La Terre est la proie d’une importante montée des eaux ayant totalement remodelé le paysage, doublée d’une élévation des températures. Lucas, qui vit seul avec sa mère, ancienne écologiste radicale désormais gravement malade, subsiste de petits boulots lui rapportant à peine de quoi éviter que sa microcellule familiale ne sombre totalement. Damien, son meilleur ami, a pour sa part hérité d’un père plus fortuné (il est éleveur de crevettes), mais violent. Les deux adolescents habitent un Norfolk plus ou moins sous les eaux, et guettent toute nouveauté à même d’apporter un peu d’aventure dans leur quotidien. Aussi, quand ils apprennent qu’un dragon – un artefact extraterrestre – s’est échoué à proximité, ils décident de se rendre sur place…
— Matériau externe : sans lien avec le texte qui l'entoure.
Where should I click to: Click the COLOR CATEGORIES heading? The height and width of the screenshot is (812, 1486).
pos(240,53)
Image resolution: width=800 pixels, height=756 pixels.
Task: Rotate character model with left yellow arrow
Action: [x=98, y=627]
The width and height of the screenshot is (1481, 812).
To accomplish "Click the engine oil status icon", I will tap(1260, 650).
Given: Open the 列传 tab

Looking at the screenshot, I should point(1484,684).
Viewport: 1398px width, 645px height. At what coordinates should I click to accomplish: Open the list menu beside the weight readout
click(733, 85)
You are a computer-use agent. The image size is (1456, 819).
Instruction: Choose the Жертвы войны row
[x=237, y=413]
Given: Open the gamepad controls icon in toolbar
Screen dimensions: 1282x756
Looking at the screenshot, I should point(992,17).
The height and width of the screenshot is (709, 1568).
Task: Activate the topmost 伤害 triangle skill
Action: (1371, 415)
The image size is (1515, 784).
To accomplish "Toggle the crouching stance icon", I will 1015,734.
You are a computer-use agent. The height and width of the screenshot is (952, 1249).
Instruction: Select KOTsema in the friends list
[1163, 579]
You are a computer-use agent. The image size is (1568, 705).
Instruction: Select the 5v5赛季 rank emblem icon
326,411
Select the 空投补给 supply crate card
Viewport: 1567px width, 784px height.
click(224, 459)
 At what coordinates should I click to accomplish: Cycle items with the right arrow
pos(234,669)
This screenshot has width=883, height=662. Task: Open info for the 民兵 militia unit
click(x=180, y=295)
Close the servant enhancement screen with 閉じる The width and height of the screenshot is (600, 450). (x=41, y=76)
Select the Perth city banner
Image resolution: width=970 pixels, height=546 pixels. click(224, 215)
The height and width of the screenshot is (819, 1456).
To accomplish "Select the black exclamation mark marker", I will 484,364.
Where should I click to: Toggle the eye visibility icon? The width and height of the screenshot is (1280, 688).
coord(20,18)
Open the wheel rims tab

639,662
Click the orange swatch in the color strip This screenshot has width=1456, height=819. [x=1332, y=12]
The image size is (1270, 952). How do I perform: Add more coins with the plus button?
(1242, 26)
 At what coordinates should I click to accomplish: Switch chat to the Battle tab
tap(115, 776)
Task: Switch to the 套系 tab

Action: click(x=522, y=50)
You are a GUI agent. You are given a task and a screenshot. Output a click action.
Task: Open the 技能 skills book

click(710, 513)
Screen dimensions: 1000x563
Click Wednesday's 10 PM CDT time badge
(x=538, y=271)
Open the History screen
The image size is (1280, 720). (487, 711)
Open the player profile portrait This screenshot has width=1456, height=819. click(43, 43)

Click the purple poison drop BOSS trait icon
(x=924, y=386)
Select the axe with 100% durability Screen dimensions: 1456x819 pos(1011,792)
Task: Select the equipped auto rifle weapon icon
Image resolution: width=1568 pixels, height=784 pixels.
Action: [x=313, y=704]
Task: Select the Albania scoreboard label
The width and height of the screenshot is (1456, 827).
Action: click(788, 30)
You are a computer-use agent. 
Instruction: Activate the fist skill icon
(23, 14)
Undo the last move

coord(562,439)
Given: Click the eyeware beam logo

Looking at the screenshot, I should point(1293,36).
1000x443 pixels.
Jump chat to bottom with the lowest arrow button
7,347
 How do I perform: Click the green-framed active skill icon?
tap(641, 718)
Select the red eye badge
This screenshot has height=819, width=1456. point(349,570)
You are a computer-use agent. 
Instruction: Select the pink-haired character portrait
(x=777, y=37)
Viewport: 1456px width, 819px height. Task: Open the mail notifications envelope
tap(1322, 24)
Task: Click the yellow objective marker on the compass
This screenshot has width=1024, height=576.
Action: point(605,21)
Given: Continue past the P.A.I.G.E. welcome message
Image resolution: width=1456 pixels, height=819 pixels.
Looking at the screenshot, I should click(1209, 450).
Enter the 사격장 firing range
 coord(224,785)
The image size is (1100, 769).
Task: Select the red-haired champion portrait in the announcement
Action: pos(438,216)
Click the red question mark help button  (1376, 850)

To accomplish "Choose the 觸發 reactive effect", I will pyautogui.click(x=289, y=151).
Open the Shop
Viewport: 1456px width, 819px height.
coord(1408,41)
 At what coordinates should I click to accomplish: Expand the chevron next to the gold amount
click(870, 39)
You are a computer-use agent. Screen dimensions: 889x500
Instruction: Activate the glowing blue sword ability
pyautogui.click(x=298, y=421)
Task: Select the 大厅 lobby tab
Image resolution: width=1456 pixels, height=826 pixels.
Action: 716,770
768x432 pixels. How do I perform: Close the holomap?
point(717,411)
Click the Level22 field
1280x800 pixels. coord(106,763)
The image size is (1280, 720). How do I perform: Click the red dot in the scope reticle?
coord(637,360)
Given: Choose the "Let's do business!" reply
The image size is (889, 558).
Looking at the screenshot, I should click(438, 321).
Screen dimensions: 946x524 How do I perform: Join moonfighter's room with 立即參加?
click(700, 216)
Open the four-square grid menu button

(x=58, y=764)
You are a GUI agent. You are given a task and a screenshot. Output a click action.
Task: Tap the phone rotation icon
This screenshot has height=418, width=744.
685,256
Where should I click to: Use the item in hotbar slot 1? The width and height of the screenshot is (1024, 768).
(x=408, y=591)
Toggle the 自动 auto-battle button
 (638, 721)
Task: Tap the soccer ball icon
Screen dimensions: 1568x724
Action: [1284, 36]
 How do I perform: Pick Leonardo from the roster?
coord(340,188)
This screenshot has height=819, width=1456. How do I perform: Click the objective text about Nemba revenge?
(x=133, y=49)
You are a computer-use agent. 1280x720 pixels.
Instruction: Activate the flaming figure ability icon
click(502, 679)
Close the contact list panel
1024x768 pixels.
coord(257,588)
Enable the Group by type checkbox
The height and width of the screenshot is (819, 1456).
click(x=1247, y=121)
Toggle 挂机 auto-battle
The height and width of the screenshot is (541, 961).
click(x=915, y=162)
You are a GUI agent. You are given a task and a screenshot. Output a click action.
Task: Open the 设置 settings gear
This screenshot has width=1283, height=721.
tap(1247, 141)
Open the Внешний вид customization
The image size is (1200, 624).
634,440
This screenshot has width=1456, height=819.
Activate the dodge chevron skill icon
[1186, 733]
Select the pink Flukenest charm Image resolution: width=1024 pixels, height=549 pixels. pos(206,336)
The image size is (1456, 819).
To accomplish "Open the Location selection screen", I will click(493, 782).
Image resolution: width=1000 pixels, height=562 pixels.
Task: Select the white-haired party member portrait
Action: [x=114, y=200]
McAuley n’a besoin que de quelques pages en ouverture de son récit pour nous présenter de manière crédible ce futur, où la Terre a été bouleversée tour à tour par la catastrophe écologique et l’arrivée des extraterrestres. Les deux événements ont une grande importance, mais force est de constater qu’au quotidien, les préoccupations de Lucas sont davantage tournées vers ses problèmes de subsistance dans un monde devenu pour partie hostile que vers les rapports que la Terre entretient avec les aliens. Néanmoins, l’irruption de ce dragon va lui rappeler qu’au-delà des contingences matérielles, l’inconnu exercera toujours son pouvoir de fascination, d’autant plus que la présence alien a généré la propagation d’un certain nombre de légendes urbaines. Outre cet émerveillement, qui sait si le dragon n’est pas aussi le présage, dans l’existence des deux amis, d’un changement souhaité de tous les instants ? Lucas et Damian incarnent ainsi un Tom Sawyer et un Huckleberry Finn des temps modernes, heureux de partir à l’aventure pour oublier leur routine morose. Mais leur rencontre avec l’artefact ne se déroulera pas comme prévu, ramenant les adolescents à des considérations moins insouciantes, et fera office de déclencheur du passage à l’âge adulte. Dit passage déterminé à travers un certain nombre de choix, sans savoir si ces derniers nous emmèneront sur le bon chemin ou, au contraire, sur une voie sans issue. McAuley, dont on connaît l’attachement à la nature humaine, brosse ainsi avec une grande finesse, et sans jamais verser dans le pathos, le portrait d’hommes et de femmes piégés entre leur quotidien affligeant et des rêves de changement inaccessibles. Œuvre intelligente et subtile, Le Choix réussit l’exploit de proposer en quatre-vingt pages une très belle et complexe histoire humaine, tout en abordant quelques thématiques de SF classique, comme la catastrophe écologique (après tout, Paul J. McAuley est britannique) et le premier contact extraterrestre. Un très beau texte.